### Assignment
Among the entries below, find the line with "Podrška (23, 268)", then quote it and each following line up to and including the line with "[Uvećaj 6 od 16] (52, 1586)", and nothing else.

### Provided material

################

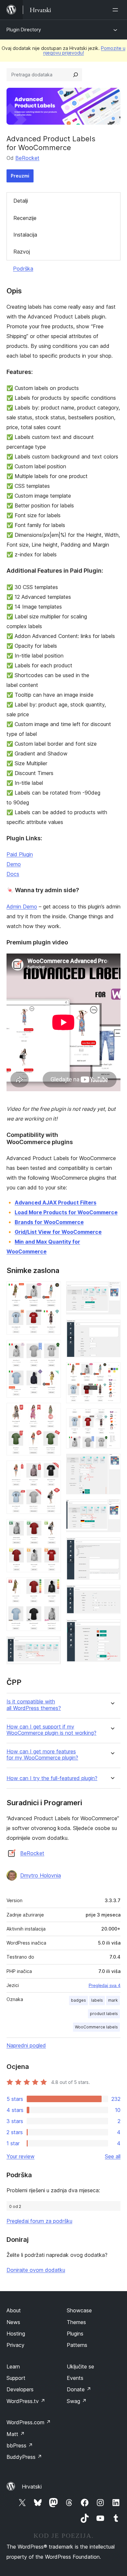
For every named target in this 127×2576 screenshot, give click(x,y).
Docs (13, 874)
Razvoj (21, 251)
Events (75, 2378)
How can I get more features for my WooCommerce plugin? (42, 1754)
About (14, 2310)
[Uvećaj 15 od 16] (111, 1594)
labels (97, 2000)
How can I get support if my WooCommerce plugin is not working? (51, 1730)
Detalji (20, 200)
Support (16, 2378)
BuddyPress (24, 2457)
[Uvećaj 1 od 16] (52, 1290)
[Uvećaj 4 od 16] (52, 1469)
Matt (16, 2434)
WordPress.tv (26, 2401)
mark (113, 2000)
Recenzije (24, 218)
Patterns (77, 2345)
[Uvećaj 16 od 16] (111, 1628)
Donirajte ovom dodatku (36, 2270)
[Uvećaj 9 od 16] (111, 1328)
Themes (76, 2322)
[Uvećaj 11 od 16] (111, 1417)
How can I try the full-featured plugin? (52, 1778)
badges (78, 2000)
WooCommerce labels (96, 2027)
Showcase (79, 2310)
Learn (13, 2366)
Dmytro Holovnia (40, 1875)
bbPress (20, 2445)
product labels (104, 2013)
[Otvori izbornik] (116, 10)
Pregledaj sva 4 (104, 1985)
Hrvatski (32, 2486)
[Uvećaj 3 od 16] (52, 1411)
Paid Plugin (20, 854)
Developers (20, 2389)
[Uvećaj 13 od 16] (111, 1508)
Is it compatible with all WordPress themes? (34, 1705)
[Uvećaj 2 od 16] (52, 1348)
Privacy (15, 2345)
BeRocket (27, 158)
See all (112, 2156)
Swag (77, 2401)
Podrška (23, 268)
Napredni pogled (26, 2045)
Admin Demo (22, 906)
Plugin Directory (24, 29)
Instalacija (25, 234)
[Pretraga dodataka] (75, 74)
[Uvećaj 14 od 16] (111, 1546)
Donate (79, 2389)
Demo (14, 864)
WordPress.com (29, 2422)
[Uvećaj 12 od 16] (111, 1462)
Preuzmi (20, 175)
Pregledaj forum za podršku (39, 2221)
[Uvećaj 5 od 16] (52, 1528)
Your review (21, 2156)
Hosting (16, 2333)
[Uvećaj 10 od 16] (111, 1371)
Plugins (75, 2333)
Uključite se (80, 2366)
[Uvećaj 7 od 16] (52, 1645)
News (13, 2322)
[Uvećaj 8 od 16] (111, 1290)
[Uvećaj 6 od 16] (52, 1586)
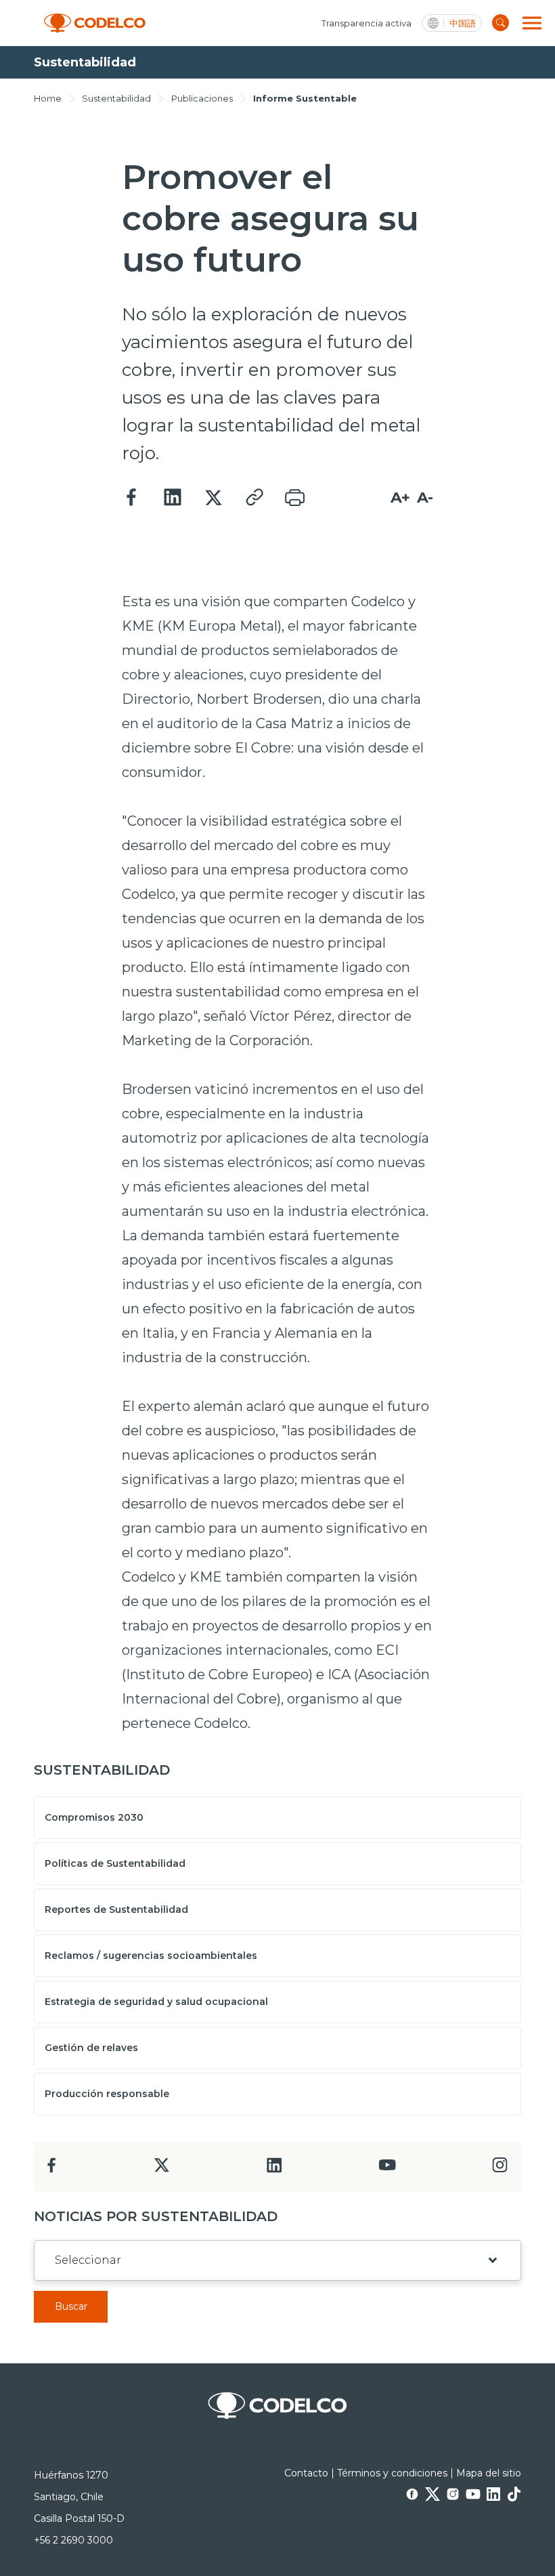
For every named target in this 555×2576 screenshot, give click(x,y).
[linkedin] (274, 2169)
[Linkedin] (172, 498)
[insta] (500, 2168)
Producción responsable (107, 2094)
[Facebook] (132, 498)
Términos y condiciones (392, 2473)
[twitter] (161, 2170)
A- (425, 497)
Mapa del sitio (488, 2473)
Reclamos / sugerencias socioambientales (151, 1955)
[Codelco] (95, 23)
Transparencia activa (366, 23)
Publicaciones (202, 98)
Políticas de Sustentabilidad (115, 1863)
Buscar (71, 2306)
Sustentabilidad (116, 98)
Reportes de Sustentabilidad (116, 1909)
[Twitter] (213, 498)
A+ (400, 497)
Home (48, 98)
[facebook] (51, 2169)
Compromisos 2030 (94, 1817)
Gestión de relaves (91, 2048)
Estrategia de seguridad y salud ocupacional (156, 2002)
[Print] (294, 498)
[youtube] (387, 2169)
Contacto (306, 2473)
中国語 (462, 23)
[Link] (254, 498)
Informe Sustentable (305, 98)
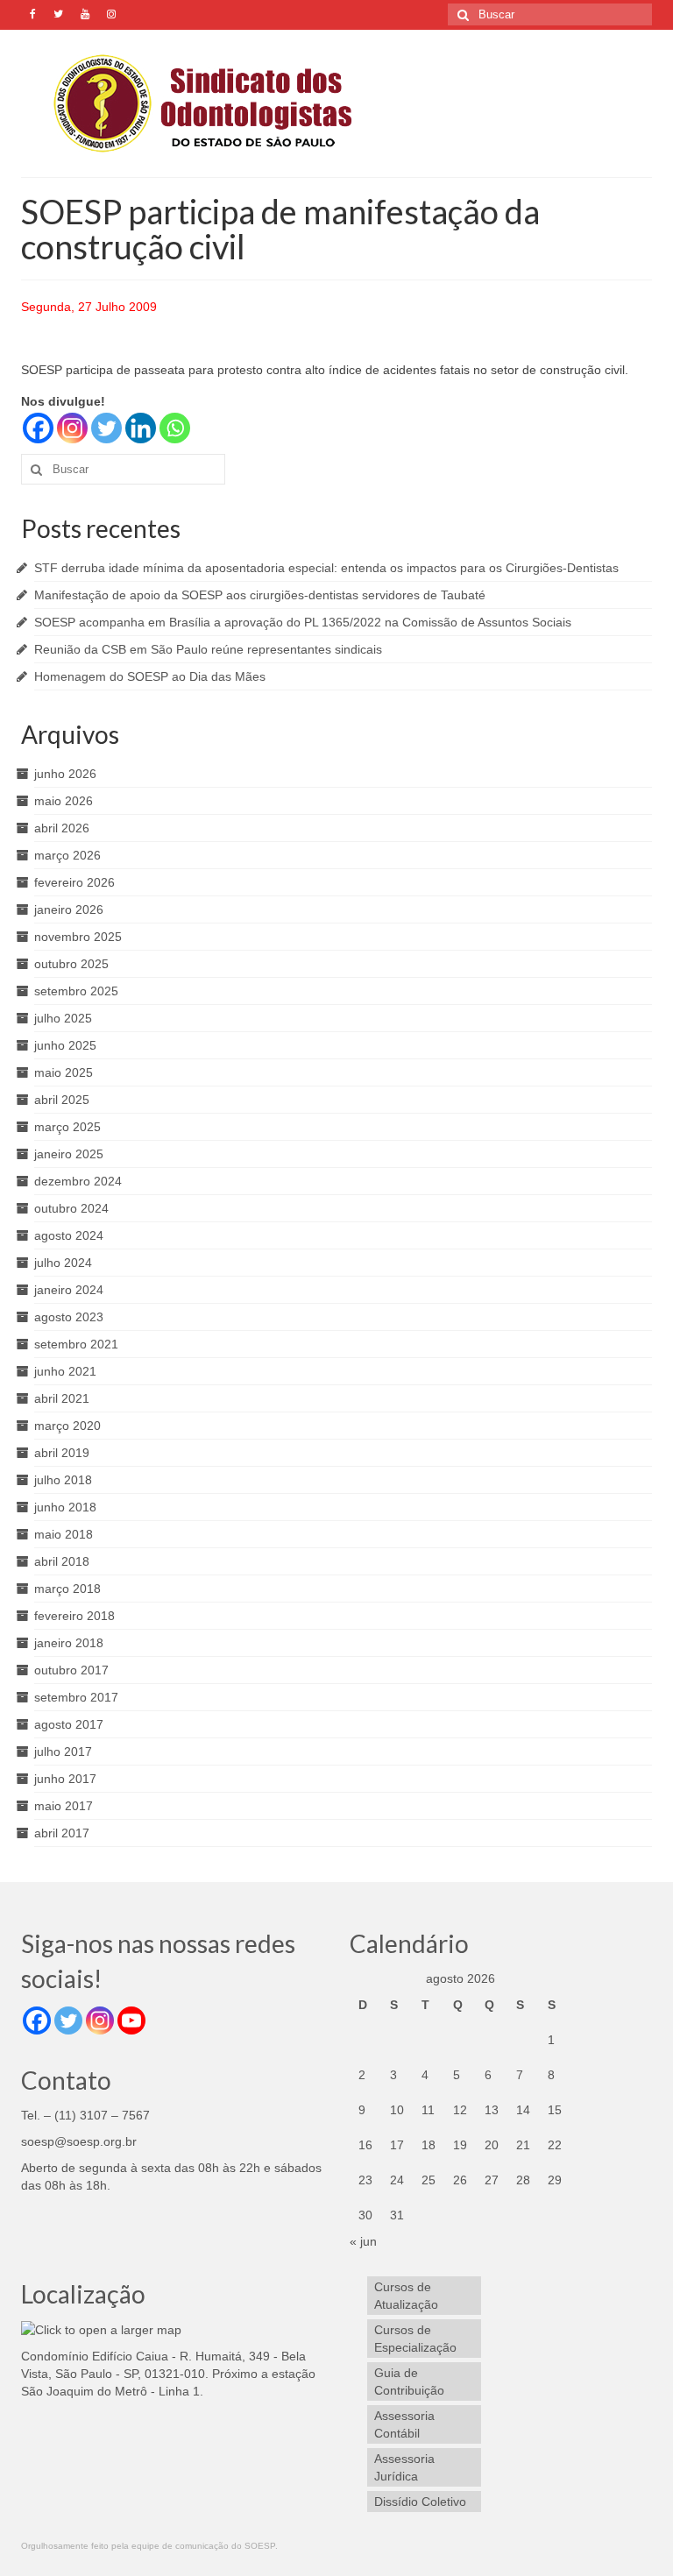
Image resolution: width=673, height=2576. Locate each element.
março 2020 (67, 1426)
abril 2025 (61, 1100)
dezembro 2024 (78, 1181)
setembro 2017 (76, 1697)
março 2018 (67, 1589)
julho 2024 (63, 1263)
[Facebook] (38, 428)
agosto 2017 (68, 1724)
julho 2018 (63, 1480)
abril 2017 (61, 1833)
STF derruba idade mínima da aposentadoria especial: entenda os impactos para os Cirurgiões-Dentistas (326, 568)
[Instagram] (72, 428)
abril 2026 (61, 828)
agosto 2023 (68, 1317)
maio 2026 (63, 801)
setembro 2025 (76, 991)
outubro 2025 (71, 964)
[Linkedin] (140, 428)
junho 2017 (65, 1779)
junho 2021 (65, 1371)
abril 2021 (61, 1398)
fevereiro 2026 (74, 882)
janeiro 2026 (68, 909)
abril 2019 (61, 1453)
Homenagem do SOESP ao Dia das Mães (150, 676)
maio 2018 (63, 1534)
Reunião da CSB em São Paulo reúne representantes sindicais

################

### Written response
Podrška (23, 268)
Napredni pogled (26, 2045)
Admin Demo (22, 906)
Plugin Directory (24, 29)
Instalacija (25, 234)
[Pretraga dodataka] (75, 74)
[Uvećaj 14 od 16] (111, 1546)
Donate (79, 2389)
Demo (14, 864)
WordPress.com (29, 2422)
[Uvećaj 12 od 16] (111, 1462)
Preuzmi (20, 175)
Pregledaj forum za podršku (39, 2221)
[Uvećaj 5 od 16] (52, 1528)
Your review (21, 2156)
Hosting (16, 2333)
[Uvećaj 10 od 16] (111, 1371)
Plugins (75, 2333)
Uključite se (80, 2366)
[Uvećaj 7 od 16] (52, 1645)
News (13, 2322)
[Uvećaj 8 od 16] (111, 1290)
[Uvećaj 6 od 16] (52, 1586)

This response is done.